Granted I learned a bit more about Maxima in the meanwhile, so I will 
basically try to introduce some of the substitutions prior to deriving 
and will declare the symbols as being dependant on the variables, so I 
can derive the whole problem in smaller steps and get a reasonable 
result with any luck.
What I would basically need was something like ratsubst, just not as 
smart.
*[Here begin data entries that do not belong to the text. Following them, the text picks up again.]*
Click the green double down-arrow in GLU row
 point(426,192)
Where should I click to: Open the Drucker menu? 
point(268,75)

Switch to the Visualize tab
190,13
If I have an n-ary sum/product, it should find sub-patterns in 
them and not only in whole expressions like subst, but it should not try 
to do stuff that might "enlargen" the expression that I'm working on 
like ratsubst does.
So currently: subst too weak, ratsubst too strong/indetermenistic for 
math-dilletants like me.

Okay, that being said, I'm also interrested in the 
Grobner-bases-strategy you've used (Only that I think that it is not 
really applicable to my problem, since I need to do further algebraic 
operations on the results I get here and they seem to yield "automatic" 
but expression-wise suboptimal results). I'm such an engineer guy who 
was described in an unrelated message on the list just recently: "Maths? 
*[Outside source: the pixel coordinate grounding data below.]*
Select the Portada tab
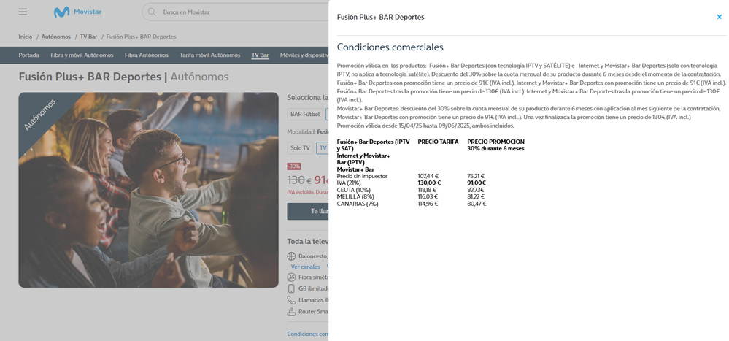coord(29,55)
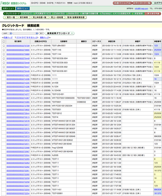Open the empty wide combo box beside page count
This screenshot has height=196, width=162.
[x=26, y=33]
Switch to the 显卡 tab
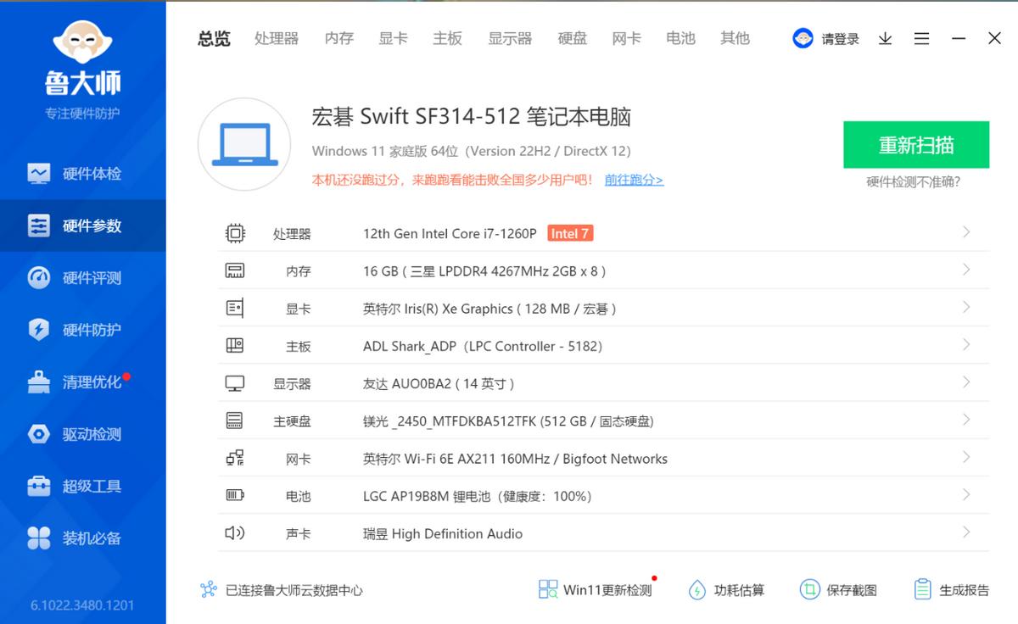This screenshot has height=624, width=1018. click(393, 38)
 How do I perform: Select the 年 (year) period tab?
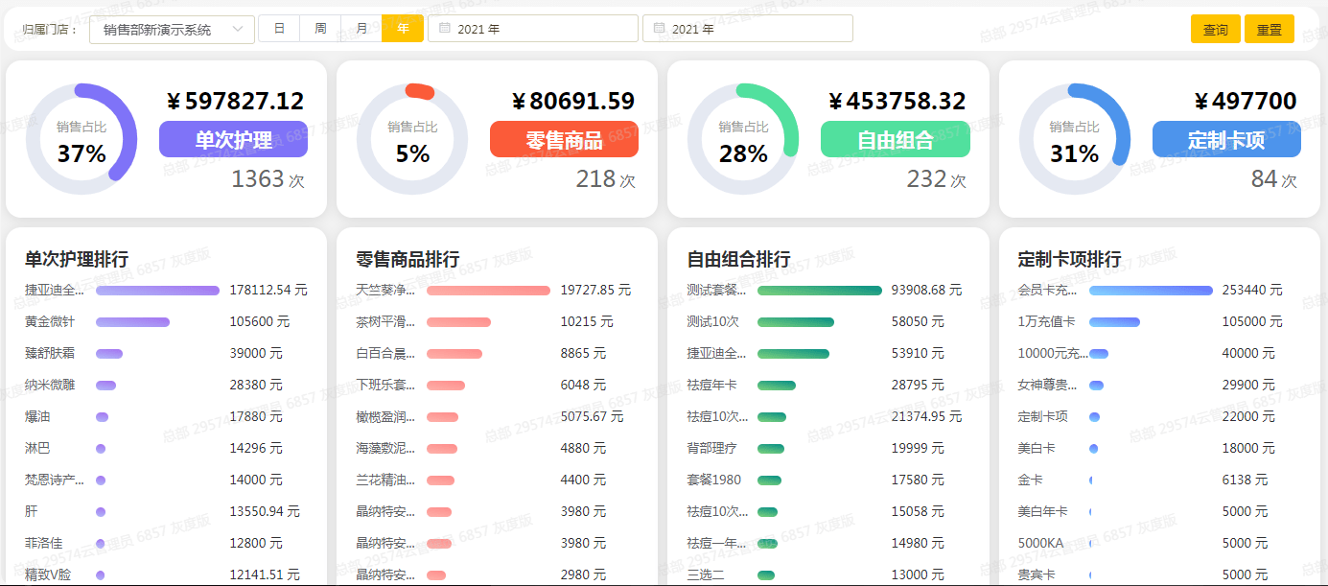[x=403, y=29]

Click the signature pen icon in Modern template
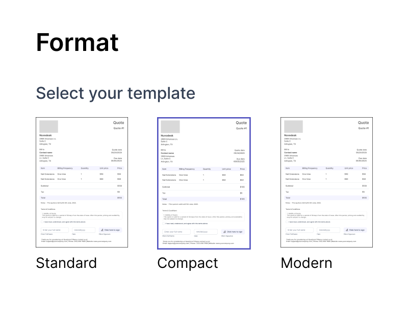click(x=347, y=230)
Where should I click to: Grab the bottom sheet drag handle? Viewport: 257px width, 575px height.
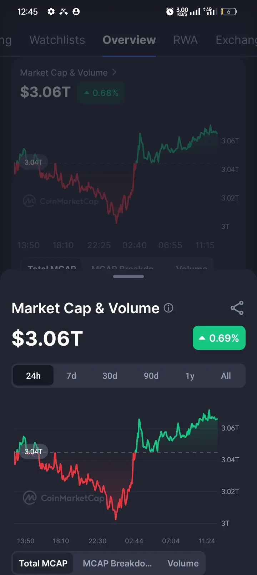129,276
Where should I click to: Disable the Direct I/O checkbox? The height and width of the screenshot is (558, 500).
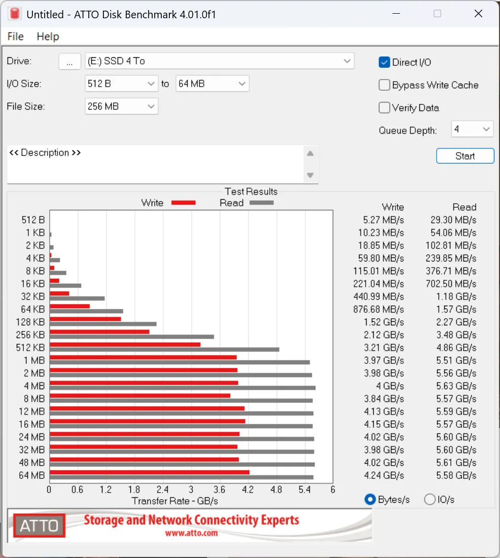click(384, 62)
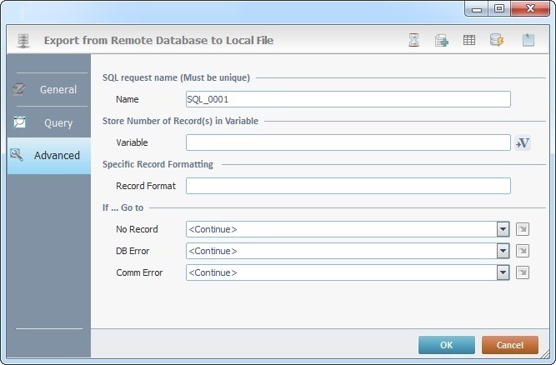556x365 pixels.
Task: Focus the Variable input field
Action: click(348, 143)

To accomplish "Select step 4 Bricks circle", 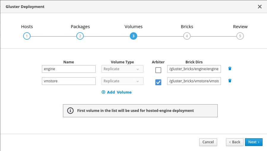I will pyautogui.click(x=187, y=36).
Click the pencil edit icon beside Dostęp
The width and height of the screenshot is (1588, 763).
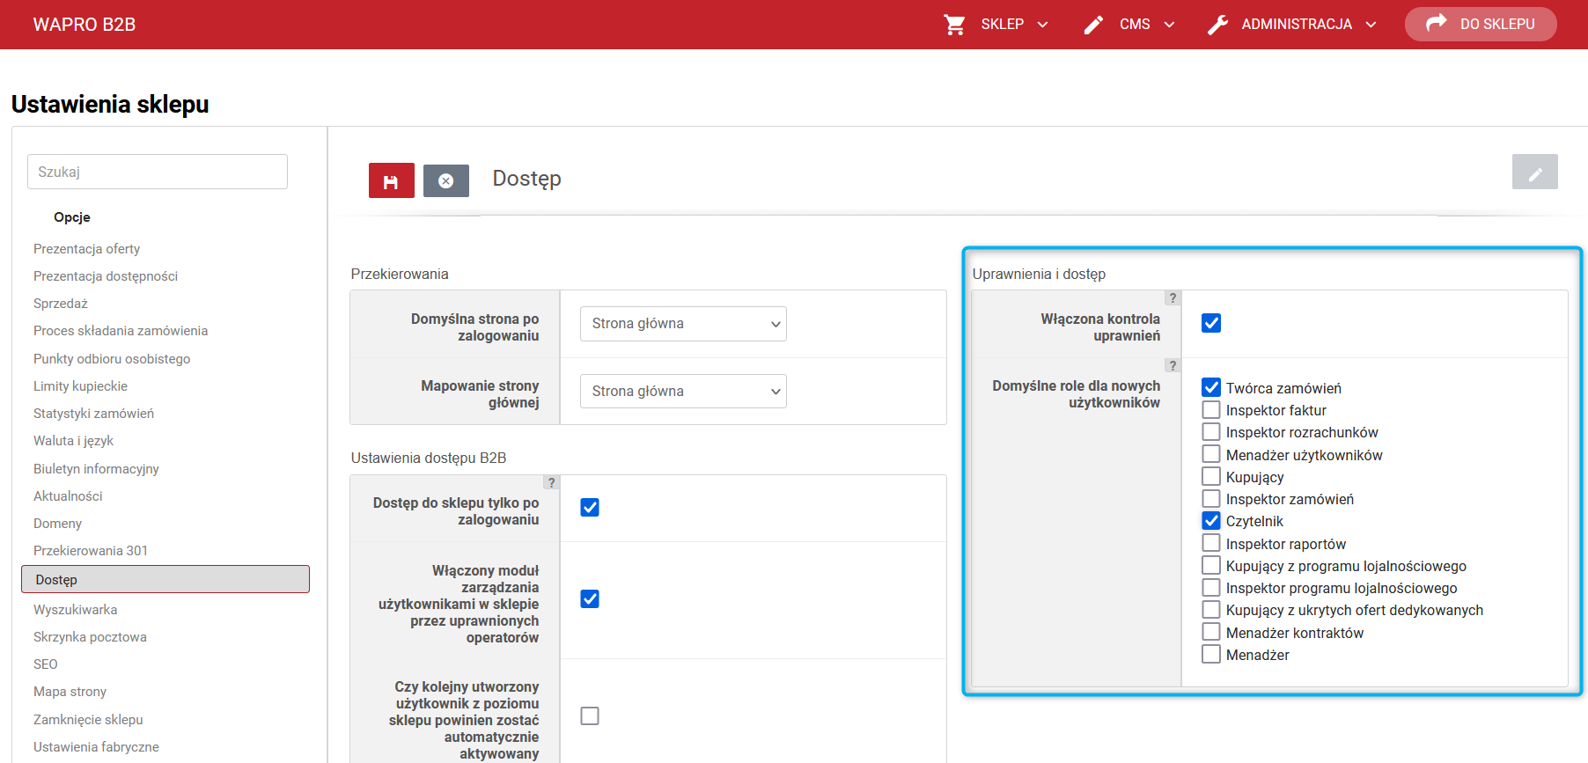click(1534, 172)
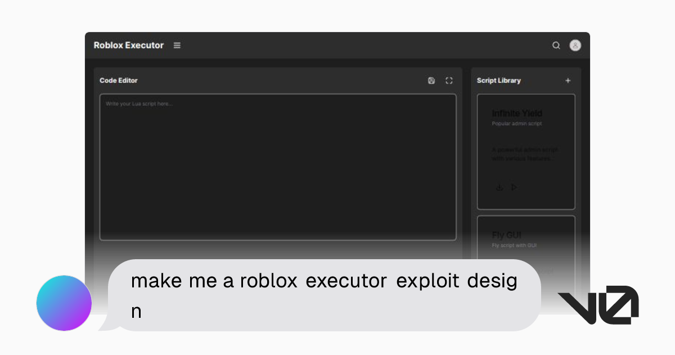Click the gradient circle chat avatar
This screenshot has height=355, width=675.
(64, 303)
I don't need no fucking maths!". A professor of mine briefly mentioned 
them. He had used them to optimize a feedback-control which was 
basically a set of polynomial equations. Now Wikipedia's article doesn't 
really help me understanding that fully (that applies to most 
maths-articles there). I currently think that they're basically about 
finding, under some given ordering, a unique set of polynomial equations 
("representative set") with the same roots as the original set, just 
with simpler terms? Is there a recommendable pdf that covers them 
floating on the web, for maths-agnostics like me? Or is this really 
advanced stuff?

And now to an problem-wise unrelated question. I have developed a 
science-unit (Imperial, SI, etc.) converter which basically works on 
ASTs and simplifies them with commonly known algebraic rules until you 
get an affine projection (or an error, since the conversion is illegal). 
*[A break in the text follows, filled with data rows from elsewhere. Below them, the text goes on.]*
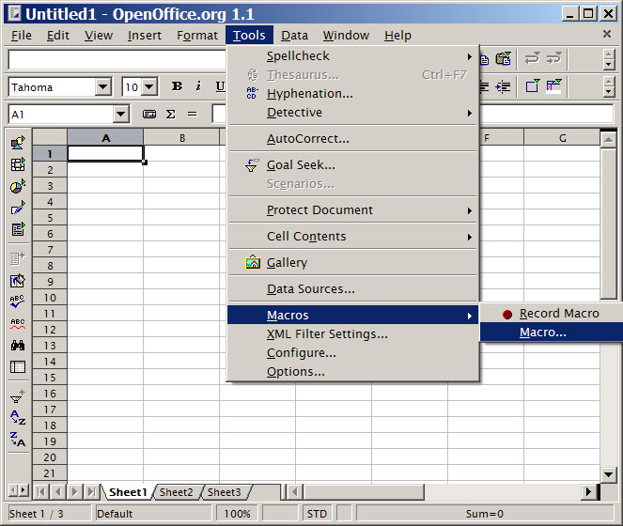Select Macro... in the Macros submenu
The height and width of the screenshot is (526, 623).
543,333
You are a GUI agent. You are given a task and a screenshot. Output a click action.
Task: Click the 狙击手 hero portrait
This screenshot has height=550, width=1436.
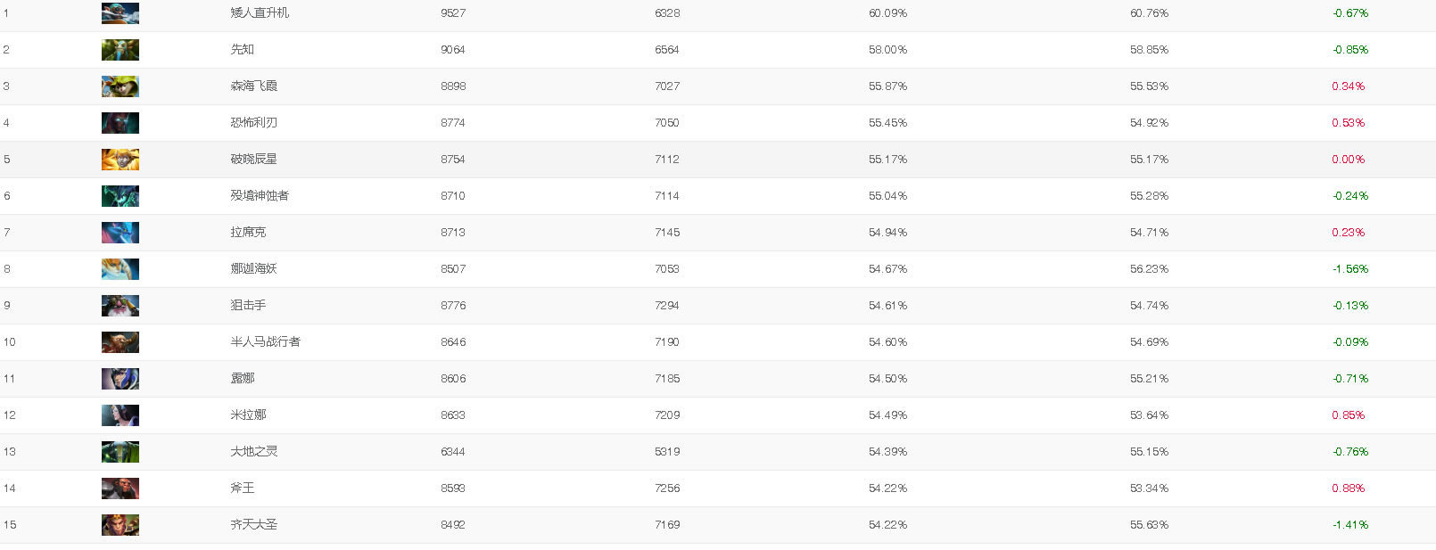[120, 306]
My first attempt just used pattern-matching with replacement. However, 
for me, pattern-matching seemed basically nearly undoable to find 
commutative or associative permutations of the base pattern. So I could 
not use the pattern-matcher to factor out common factors and had to 
resort on specially build alghoritms: the rule "%1 * %2 + %1 * % 3 => %1 
* (%2 + %3)" of course works for "a*b+a*c", but does not work for 
"a*b+c*a" with a matcher that can't handle commutative operations.
Now from what I gathered so far, Maxima uses some kind of Lisp, and with 
that an AST, just like I'm using. With that I assume that it works with 
pattern matching (much more advanced obviously) just like I do. Does 
Maxima's/Lisp's pattern matcher support matching equivalent (under 
commutativity or associativity) permutations of a pattern? I'd be 
delighted to find out, how one would go about that...

With Kind Regards,
Michael

PS: Sorry to Christopher, I replied personally in my first attempt.